L’école coloniale : leçons tumultueuses

Assise au bord de mon lit, je peux percevoir ma silhouette projetée sur le plancher devant moi. Je ne dois même pas regarder en arrière pour savoir que l’aube approche, car j’ai vu plusieurs fois la ligne faible de l’horizon s’agrandir, l’intensité du soleil envahir le ciel bleu marin. Au début, ce spectacle naturel m’a réconfortée, mais la succession interminable des nuits que j’ai passées éveillée a effacé tout semblant de confort. À sept heures chaque matin, le chant des oiseaux et le son atténué de pas sur le plancher me servent de réveil pour débuter ma journée. Même si cela fait quatorze années que j’entends ces sons, ils paraissent encore étrangers aujourd’hui, comme le premier matin où je me suis levée ici. Vous voyez, même si les fonctionnaires de l’état français ne nous ont pas obligés à quitter notre village natal et nos familles; ils nous ont forcés à nous inscrire à l’école française. L’établissement le plus proche est à cinquante kilomètres de chez moi, un peu trop loin pour s’y rendre à pied chaque jour. Comme ils veulent le meilleur pour moi, mes parents mettent de côté une part de leur salaire mensuel pour me payer une chambre dans cet internat.
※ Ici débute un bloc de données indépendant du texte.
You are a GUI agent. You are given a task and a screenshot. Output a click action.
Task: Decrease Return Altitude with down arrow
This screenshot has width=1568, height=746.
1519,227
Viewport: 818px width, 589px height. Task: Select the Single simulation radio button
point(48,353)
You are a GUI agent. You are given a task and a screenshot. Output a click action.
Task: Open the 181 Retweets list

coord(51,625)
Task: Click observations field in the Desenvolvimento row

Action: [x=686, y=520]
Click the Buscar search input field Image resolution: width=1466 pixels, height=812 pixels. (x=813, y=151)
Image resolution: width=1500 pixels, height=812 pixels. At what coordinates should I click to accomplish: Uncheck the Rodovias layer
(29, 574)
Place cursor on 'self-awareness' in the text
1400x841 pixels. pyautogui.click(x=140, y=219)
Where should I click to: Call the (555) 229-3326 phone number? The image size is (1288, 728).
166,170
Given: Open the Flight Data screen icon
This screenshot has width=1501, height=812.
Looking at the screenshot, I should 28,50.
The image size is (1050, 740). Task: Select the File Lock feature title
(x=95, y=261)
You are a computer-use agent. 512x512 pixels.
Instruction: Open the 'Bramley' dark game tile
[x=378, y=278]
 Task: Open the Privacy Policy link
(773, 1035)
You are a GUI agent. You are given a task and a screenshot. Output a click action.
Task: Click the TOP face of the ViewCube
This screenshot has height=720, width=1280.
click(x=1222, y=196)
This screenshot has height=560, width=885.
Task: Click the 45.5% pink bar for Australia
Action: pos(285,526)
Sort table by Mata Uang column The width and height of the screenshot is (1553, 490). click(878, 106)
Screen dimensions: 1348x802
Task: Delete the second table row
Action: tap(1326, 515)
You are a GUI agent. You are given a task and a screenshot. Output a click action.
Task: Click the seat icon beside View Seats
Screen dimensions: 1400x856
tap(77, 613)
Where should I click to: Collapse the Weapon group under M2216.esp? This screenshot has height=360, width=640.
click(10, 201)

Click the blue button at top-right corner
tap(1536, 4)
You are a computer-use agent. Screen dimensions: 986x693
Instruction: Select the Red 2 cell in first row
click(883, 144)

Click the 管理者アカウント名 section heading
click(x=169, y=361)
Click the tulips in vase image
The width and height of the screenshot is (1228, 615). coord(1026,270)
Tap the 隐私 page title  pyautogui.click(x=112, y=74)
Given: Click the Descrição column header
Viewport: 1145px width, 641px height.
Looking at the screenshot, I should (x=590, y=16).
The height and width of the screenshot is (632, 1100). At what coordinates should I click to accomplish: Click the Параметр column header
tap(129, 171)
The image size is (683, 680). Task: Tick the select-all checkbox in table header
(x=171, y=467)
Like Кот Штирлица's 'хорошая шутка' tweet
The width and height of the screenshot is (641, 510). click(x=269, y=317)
J’habite en Côte d’Ivoire, où je suis née et j’ai grandi. J’ai toujours connu la Côte d’Ivoire comme une colonie française, telle qu’elle est en cette année 1908. À l’âge de huit ans, j’ai été forcée d’aller à l’école française, c’est-à-dire l’école coloniale. Aujourd’hui, j’ai 17 ans et j’ai presque fini mes études, ou plutôt je suis sur le point de finir. Cela dit, ma fierté est limitée, même si mon école, qui se situe dans la ville d’Élima était la première de ce type dans le pays.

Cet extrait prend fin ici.